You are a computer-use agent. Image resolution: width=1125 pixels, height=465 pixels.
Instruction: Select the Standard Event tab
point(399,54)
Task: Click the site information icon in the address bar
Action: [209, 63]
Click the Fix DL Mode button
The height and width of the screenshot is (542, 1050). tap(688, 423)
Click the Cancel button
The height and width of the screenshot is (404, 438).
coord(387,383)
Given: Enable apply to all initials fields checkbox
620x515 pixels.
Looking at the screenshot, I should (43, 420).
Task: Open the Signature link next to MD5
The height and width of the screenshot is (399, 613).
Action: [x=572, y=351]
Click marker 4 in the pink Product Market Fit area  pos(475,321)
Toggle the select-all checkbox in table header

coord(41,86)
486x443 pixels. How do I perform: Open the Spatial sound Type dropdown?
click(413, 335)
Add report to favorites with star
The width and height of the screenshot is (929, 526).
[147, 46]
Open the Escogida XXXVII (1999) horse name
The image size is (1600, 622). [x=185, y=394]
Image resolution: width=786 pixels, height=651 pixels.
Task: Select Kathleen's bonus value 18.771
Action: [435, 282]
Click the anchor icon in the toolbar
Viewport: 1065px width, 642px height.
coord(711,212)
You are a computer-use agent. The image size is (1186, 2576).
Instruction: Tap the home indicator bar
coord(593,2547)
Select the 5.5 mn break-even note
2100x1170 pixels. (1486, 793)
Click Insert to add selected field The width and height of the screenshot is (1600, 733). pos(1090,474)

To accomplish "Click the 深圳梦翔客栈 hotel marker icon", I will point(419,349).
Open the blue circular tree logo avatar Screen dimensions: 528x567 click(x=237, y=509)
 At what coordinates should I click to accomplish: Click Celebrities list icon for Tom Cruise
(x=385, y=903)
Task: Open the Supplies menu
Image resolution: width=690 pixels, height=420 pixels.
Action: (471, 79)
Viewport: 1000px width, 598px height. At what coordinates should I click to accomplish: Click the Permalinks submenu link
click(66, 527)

### WHAT YOU ARE ASKED TO DO:
The lines to copy run from the one containing "The width and height of the screenshot is (929, 526)." through the last line above. Copy them exactly and include nothing else.

### RESPONSE TO THE TASK:
The width and height of the screenshot is (929, 526).
[147, 46]
Open the Escogida XXXVII (1999) horse name
The image size is (1600, 622). [x=185, y=394]
Image resolution: width=786 pixels, height=651 pixels.
Task: Select Kathleen's bonus value 18.771
Action: [435, 282]
Click the anchor icon in the toolbar
Viewport: 1065px width, 642px height.
coord(711,212)
You are a computer-use agent. The image size is (1186, 2576).
Instruction: Tap the home indicator bar
coord(593,2547)
Select the 5.5 mn break-even note
2100x1170 pixels. (1486, 793)
Click Insert to add selected field The width and height of the screenshot is (1600, 733). pos(1090,474)

To accomplish "Click the 深圳梦翔客栈 hotel marker icon", I will point(419,349).
Open the blue circular tree logo avatar Screen dimensions: 528x567 click(x=237, y=509)
 At what coordinates should I click to accomplish: Click Celebrities list icon for Tom Cruise
(x=385, y=903)
Task: Open the Supplies menu
Image resolution: width=690 pixels, height=420 pixels.
Action: (471, 79)
Viewport: 1000px width, 598px height. At what coordinates should I click to accomplish: Click the Permalinks submenu link
click(66, 527)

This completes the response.